- **The data**
----

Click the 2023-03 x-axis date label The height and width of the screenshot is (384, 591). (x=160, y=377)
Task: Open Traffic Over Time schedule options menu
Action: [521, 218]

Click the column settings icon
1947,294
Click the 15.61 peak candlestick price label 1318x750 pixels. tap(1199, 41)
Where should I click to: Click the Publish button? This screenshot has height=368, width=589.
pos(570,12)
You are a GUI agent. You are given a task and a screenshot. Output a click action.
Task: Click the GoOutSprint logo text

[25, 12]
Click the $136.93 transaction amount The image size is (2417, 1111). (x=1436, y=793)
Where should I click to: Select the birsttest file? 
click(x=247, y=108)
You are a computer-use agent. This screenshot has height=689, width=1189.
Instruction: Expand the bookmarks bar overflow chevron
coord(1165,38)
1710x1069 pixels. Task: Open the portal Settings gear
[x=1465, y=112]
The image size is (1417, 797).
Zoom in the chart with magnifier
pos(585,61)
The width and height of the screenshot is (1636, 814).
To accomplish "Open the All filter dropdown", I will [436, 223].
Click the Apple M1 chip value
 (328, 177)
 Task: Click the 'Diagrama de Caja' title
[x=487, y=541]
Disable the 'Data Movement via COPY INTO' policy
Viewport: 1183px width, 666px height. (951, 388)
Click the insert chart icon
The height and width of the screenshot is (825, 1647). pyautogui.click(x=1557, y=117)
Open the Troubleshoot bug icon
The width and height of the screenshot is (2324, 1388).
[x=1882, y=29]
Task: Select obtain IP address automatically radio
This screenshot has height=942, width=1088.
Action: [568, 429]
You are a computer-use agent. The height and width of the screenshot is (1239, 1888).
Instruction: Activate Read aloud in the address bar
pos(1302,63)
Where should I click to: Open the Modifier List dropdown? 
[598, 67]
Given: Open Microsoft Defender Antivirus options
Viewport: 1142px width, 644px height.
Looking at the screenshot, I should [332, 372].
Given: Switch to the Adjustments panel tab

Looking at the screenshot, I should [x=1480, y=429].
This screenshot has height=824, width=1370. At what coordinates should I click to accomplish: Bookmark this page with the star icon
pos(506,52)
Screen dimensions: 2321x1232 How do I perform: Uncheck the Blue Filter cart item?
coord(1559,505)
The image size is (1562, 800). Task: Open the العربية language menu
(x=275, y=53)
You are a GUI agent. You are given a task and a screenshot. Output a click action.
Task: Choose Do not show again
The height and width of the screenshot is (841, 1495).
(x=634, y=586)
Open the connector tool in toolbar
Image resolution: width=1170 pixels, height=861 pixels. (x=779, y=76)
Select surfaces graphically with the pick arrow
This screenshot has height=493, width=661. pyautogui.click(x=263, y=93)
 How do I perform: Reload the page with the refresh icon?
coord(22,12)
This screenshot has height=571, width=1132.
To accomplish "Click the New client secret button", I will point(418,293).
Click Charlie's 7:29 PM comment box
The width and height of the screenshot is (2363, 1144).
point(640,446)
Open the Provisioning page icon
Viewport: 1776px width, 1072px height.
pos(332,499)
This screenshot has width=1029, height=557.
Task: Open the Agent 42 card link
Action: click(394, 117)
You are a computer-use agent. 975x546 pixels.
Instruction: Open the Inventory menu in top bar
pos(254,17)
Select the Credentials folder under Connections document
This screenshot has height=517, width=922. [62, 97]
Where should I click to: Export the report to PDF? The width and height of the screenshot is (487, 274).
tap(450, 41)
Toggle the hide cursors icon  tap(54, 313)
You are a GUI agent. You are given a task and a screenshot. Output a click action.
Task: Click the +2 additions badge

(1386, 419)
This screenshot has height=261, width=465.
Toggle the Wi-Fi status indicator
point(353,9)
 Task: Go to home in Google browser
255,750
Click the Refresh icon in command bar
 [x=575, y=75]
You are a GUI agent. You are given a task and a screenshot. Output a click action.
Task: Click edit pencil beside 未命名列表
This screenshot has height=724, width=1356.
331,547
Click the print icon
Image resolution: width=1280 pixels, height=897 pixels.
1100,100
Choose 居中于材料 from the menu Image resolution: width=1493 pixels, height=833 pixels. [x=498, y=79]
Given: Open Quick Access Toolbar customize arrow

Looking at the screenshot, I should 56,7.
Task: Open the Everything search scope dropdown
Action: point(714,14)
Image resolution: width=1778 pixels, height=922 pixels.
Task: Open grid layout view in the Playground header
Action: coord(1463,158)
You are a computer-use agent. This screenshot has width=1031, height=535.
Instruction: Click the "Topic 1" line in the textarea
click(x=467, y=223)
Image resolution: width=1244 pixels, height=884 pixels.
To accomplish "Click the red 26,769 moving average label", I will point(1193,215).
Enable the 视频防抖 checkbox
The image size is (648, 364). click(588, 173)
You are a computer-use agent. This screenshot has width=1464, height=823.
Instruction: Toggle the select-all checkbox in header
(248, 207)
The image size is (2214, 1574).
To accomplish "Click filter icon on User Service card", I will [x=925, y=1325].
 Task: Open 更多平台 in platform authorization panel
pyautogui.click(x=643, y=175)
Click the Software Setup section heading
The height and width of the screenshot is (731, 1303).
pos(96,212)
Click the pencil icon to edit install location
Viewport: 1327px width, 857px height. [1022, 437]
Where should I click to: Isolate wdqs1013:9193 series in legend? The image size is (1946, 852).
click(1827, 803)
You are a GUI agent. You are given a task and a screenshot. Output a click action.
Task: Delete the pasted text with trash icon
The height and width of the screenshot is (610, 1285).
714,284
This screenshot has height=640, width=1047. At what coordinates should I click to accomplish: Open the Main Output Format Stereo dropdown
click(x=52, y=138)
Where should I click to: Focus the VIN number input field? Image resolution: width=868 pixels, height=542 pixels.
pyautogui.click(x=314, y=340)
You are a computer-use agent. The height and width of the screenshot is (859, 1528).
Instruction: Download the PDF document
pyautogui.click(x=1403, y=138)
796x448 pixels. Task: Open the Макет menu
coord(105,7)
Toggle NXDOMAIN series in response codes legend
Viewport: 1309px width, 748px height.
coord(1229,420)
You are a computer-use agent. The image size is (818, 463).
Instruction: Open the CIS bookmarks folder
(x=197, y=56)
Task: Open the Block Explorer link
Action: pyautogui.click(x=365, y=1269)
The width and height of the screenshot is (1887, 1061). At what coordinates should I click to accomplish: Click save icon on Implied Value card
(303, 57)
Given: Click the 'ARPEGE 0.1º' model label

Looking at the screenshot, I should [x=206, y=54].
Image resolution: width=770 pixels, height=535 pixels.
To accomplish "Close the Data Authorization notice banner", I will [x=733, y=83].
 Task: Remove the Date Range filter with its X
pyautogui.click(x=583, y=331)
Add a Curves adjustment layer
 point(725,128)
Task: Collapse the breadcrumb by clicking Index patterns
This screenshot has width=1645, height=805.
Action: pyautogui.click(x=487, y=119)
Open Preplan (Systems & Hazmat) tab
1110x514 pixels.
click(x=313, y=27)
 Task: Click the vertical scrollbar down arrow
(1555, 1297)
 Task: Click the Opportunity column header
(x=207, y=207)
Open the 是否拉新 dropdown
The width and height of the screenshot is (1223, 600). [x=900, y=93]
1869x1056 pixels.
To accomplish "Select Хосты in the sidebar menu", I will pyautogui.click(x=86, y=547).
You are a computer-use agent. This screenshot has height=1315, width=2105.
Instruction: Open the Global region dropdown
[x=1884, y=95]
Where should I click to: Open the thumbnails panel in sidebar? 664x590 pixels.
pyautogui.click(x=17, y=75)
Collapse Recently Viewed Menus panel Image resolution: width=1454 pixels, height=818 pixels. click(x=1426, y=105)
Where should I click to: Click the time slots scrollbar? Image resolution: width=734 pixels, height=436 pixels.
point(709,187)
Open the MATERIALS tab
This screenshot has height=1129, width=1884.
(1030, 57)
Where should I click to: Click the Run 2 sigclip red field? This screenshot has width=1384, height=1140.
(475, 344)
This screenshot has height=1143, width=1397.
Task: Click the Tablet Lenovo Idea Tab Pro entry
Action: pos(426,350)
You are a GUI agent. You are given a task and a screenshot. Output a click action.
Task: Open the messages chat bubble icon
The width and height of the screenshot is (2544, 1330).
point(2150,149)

----

- **Assignment**
Could you reproduce exactly the lines of the entries above, from the one with "The width and height of the screenshot is (1887, 1061)." through the one with "Image resolution: width=770", and nothing else?

- **Answer area**
The width and height of the screenshot is (1887, 1061). At what coordinates should I click to accomplish: Click save icon on Implied Value card
(303, 57)
Given: Click the 'ARPEGE 0.1º' model label

Looking at the screenshot, I should [x=206, y=54].
Image resolution: width=770 pixels, height=535 pixels.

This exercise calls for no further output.